#### [作業内容]
#1 下の炭素−セラミックス複合材に関する文章のうち、「後者の発明で用いれらるセラミックス粉末として炭化」で始まり「して開発されてきたといえる。」で終わる部分を一字一句そのまま書き写してください。
#2 下の炭素−セラミックス複合材に関する文章を、最後の文の次から書き継いでください。

#### [抽出テキスト]
========================
後者の発明で用いれらるセラミックス粉末として炭化
物、ホウ化物、窒化物および酸化物となっているが、ホ
ウ化物としての具体的な化合物は示されていない。な
お、この発明の先願発明である特公昭58−38386
号公報においてもホウ化物が用いられているが、ここで
も具体的な化合物は示されていない。これらの発明では
いずれもセラミックスとしてホウ化物セラミックスが用
いられているが、製造される炭素−セラミックス複合材
はブロック状の成形体であり、炭素とセラミックスの特
徴を生かし、かつ高い強度を持つ成形体の製造を主眼と
して開発されてきたといえる。
【0003】一方、活性炭、カーボンブラックの多孔質
炭素や微細球状炭素にホウ素化合物を添加し、2200
℃以上の温度で加熱することにより球状黒鉛体を製造す
る方法が特公平4−15167号公報に記載されてい
る。この方法によると、ホウ素化合物としてホウ酸、ホ
ウ酸のアルカリ金属塩または酸化ホウ素が用いられてお
り、しかも得られるものは球状体である。しかし、この
球状体は黒鉛であって、セラミックスとの複合体ではな
い。また、この発明に関連して、カーボンブラックとホ
ウ酸の混合物を2800℃で熱処理することにより炭化
ホウ素の球状体が生成するという報告がある(第20回
炭素材料学会年会要旨集、236ページ、1993
年)。さらに、球状黒鉛としてよく知られているもの
に、黒鉛鋳鉄中の球状黒鉛がある。これは鋳鉄中に溶解
した炭素が球状に析出したものであるが、球状に析出す
るためにはカルシウムやマグネシウム等の存在が必要で
ある。この球状黒鉛は中心にこれらの金属が存在し、そ
の周囲からラセン転移によって成長した柱状黒鉛が集合
した構造である(例えば、日本鋳物協会「鋳鉄研究50
年の歩み」技術講習会テキスト、昭和57年5月)。
【0004】
【発明が解決しようとする課題】ブロック状の成形体で
ある従来の炭素−セラミックス複合材は炭素とセラミッ
クスの特徴を合わせ持つ材料であり、工業的に有用な材
料である。しかしながら、高強度の成形体であることは
主として構造材料として使用されるもので、複合化によ
って耐酸化性の向上や耐摩耗性に優れた摺動特性等の機
能の発現が認められているとしても機能性材料とはいい
がたい。さらに、これを使用するためにはそれぞれの用
途に合わせた形状に加工しなければならないという制約
もある。
========================
#### [データソースから取得した記録]

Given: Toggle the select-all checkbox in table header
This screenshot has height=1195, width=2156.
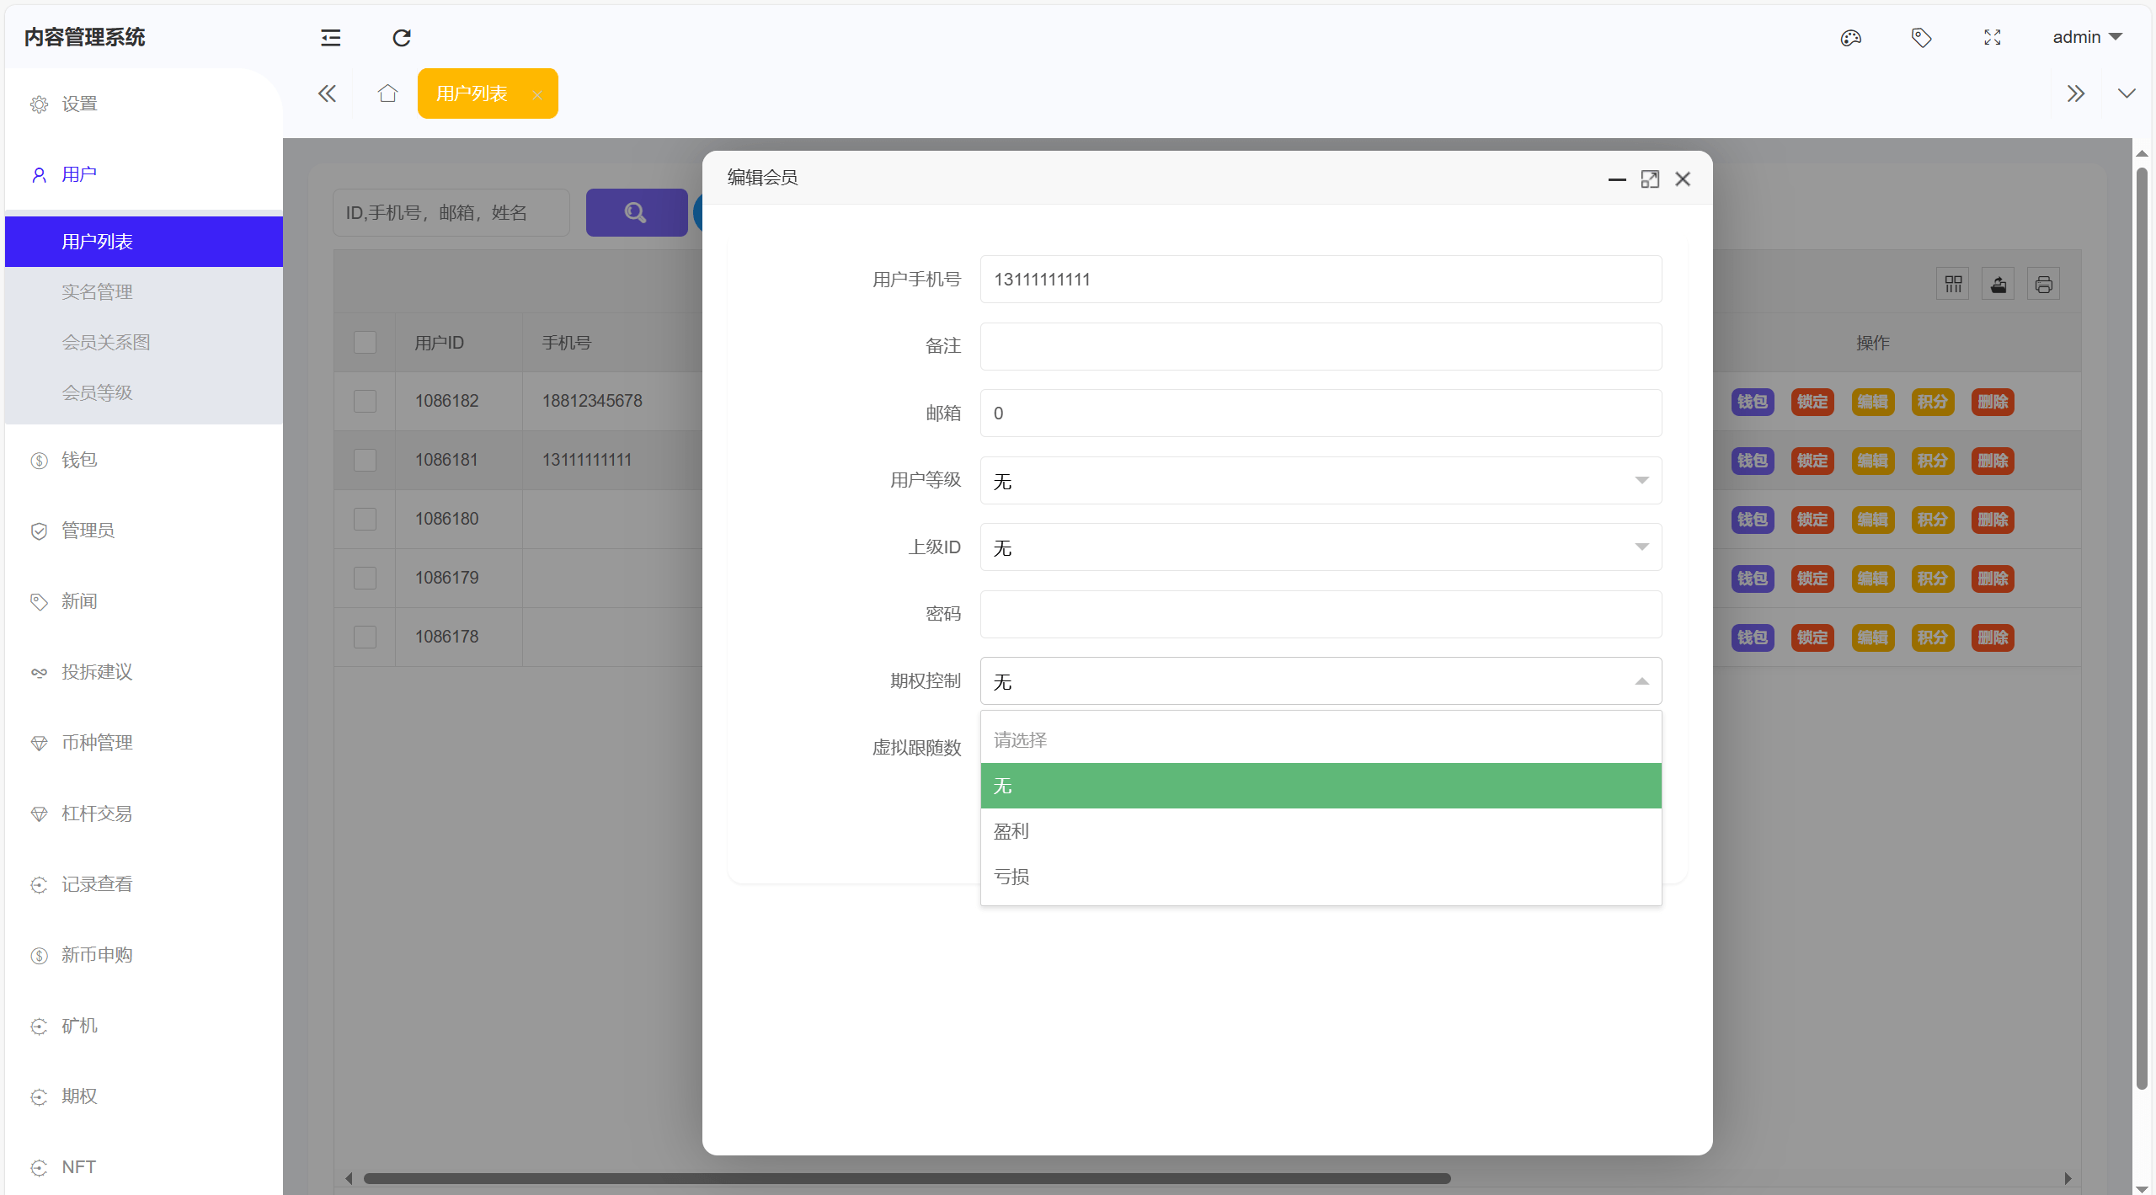Looking at the screenshot, I should click(365, 342).
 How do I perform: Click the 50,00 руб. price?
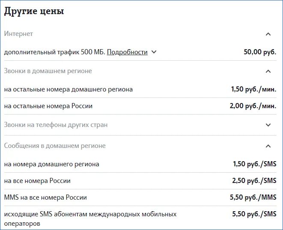260,52
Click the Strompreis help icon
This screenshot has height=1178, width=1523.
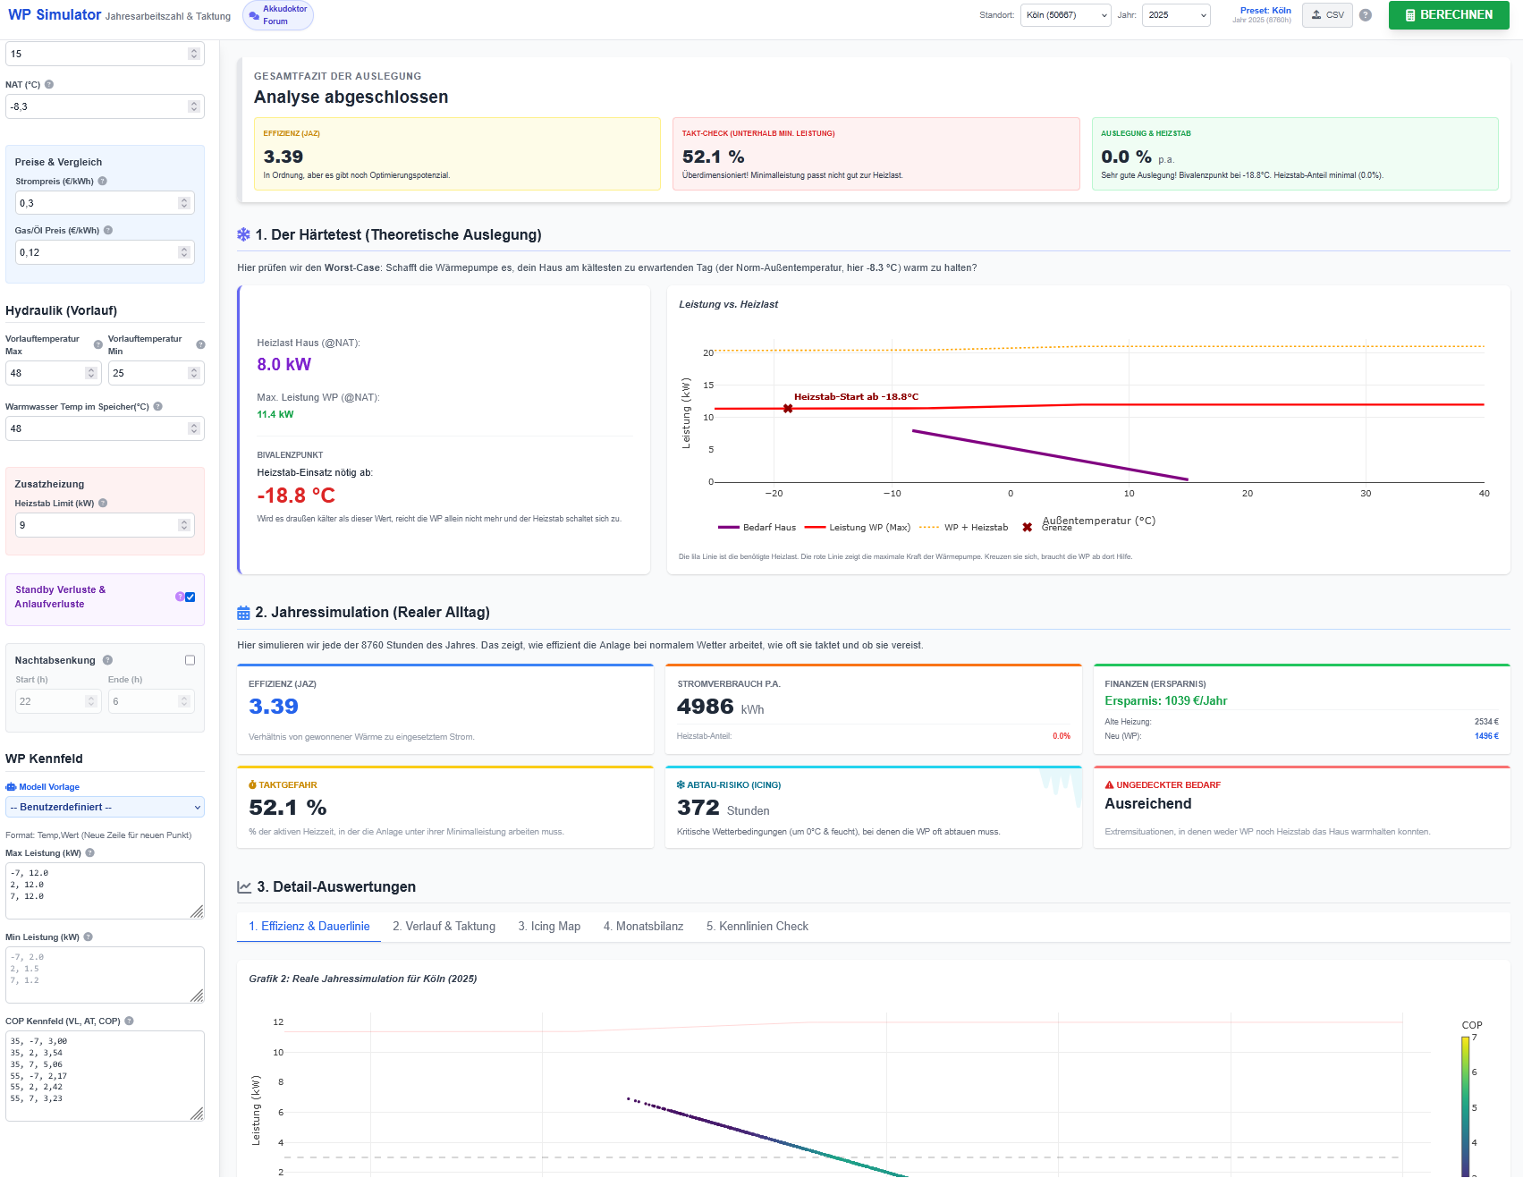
========================
#### [作業ごとの解答]
#1
後者の発明で用いれらるセラミックス粉末として炭化
物、ホウ化物、窒化物および酸化物となっているが、ホ
ウ化物としての具体的な化合物は示されていない。な
お、この発明の先願発明である特公昭58−38386
号公報においてもホウ化物が用いられているが、ここで
も具体的な化合物は示されていない。これらの発明では
いずれもセラミックスとしてホウ化物セラミックスが用
いられているが、製造される炭素−セラミックス複合材
はブロック状の成形体であり、炭素とセラミックスの特
徴を生かし、かつ高い強度を持つ成形体の製造を主眼と
して開発されてきたといえる。

#2
【0005】本発明者らは従来の炭素−セラミックス複
合材の持つ特性を十分に生かした機能性材料とするため
にはブロック状の成形体以外の形態を持つ複合材を製造
することが重要であるとの認識を持つに至った。機能性
材料として形態を見た場合、微粉末、球状、繊維状およ
び薄膜が考えられる。もし、これらの形態を有する炭素
−セラミックス複合材の製造が可能であるならば、成形
体においても有していた機能を十分発揮できると共に、
新たな機能の発現も期待できる。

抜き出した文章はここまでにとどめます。